_Task to complete:_ Lines containing the string "showing": how many are there below? Answer with the number only.

[Pixel coordinate grounding data]

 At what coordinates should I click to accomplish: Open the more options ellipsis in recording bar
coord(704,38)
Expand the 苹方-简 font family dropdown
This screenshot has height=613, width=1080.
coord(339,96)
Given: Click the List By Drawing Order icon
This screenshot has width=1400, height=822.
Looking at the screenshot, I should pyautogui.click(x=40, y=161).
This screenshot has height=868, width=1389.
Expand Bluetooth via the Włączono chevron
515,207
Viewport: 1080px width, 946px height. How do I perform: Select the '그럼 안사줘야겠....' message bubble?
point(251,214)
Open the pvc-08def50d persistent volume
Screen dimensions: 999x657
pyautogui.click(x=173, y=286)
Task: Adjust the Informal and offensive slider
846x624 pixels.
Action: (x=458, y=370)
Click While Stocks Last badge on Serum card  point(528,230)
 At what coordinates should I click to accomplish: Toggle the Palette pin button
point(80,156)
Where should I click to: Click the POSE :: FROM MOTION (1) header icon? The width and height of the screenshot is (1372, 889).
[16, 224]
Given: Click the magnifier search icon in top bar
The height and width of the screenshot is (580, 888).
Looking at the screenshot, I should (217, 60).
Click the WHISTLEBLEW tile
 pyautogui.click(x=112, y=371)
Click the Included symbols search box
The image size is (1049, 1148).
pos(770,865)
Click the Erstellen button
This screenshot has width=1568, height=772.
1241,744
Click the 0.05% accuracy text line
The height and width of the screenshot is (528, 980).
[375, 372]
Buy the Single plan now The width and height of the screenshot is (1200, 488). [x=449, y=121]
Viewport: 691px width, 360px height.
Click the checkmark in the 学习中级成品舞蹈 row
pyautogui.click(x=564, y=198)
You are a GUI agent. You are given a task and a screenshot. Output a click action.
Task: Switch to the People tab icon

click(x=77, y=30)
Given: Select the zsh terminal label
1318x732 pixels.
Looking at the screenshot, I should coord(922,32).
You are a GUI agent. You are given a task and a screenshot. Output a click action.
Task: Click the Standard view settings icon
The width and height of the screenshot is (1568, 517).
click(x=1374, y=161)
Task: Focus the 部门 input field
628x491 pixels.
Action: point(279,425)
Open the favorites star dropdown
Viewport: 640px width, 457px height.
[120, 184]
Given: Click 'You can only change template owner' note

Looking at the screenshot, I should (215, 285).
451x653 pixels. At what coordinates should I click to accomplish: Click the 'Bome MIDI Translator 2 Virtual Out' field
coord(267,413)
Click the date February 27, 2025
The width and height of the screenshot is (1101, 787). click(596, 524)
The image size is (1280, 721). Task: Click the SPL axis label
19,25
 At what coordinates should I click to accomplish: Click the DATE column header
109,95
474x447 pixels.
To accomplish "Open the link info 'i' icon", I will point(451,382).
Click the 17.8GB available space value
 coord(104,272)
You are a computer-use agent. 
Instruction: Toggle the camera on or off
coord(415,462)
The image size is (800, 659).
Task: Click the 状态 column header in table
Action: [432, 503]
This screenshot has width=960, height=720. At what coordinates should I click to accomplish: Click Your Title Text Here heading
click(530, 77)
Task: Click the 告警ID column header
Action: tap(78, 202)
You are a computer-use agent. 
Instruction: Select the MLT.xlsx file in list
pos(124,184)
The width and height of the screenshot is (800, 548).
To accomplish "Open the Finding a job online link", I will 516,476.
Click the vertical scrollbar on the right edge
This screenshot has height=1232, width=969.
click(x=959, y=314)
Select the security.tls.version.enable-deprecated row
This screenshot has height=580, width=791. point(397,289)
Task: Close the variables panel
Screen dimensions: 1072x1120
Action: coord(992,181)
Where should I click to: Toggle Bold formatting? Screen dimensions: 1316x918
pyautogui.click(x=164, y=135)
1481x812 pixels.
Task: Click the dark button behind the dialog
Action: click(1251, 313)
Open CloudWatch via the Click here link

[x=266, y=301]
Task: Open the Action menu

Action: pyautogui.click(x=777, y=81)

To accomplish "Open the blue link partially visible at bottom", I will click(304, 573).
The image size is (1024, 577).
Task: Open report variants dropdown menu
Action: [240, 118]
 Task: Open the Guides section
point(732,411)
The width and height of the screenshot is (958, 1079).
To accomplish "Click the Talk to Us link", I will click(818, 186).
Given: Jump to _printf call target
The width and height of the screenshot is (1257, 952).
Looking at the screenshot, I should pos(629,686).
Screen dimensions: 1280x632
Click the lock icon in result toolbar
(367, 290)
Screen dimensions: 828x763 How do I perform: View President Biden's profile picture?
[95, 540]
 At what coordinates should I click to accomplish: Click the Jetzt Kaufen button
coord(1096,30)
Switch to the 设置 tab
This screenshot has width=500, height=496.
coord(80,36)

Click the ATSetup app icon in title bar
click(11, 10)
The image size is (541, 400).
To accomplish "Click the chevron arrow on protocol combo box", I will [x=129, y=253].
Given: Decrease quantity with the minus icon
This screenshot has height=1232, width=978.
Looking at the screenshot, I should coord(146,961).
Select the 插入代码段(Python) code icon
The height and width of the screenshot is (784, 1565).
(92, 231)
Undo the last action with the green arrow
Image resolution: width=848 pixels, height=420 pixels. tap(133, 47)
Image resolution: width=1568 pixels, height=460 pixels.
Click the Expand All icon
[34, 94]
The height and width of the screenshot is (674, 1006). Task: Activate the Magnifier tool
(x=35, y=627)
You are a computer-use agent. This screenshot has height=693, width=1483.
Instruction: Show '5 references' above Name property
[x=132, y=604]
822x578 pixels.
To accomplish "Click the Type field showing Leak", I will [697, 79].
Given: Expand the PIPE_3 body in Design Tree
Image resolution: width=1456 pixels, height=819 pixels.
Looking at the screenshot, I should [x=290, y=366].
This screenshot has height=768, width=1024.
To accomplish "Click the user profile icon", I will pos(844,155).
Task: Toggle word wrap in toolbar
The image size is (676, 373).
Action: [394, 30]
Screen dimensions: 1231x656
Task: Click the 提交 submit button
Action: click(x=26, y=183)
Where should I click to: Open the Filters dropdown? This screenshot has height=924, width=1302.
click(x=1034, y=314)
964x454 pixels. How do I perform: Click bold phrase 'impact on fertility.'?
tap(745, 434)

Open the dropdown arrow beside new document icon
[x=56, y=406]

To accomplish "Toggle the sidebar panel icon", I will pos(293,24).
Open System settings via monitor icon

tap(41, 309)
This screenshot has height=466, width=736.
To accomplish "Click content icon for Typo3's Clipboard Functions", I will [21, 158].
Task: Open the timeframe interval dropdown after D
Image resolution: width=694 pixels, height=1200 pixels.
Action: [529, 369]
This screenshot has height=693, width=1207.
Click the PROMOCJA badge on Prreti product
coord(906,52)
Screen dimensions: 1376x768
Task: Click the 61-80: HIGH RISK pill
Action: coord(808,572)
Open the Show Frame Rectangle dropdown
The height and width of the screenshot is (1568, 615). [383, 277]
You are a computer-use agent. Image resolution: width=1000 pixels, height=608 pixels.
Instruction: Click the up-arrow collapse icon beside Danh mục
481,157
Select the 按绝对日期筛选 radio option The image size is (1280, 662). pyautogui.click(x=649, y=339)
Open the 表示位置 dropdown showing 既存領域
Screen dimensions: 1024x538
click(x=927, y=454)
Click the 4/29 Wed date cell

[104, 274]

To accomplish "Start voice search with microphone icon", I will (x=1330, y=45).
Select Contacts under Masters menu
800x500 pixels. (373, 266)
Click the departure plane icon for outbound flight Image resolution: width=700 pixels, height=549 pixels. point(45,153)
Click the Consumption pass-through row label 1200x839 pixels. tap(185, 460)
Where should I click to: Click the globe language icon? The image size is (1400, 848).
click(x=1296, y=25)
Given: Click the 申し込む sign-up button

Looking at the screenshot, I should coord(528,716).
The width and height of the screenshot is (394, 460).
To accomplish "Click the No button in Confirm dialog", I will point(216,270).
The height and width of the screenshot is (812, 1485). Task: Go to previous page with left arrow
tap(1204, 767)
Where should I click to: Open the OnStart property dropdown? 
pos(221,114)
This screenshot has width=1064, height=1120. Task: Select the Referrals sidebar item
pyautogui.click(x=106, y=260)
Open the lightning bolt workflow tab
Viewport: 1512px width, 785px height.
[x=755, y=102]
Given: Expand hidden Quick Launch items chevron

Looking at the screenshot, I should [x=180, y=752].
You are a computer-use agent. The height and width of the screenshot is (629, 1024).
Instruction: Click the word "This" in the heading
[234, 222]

_Answer space:_ 2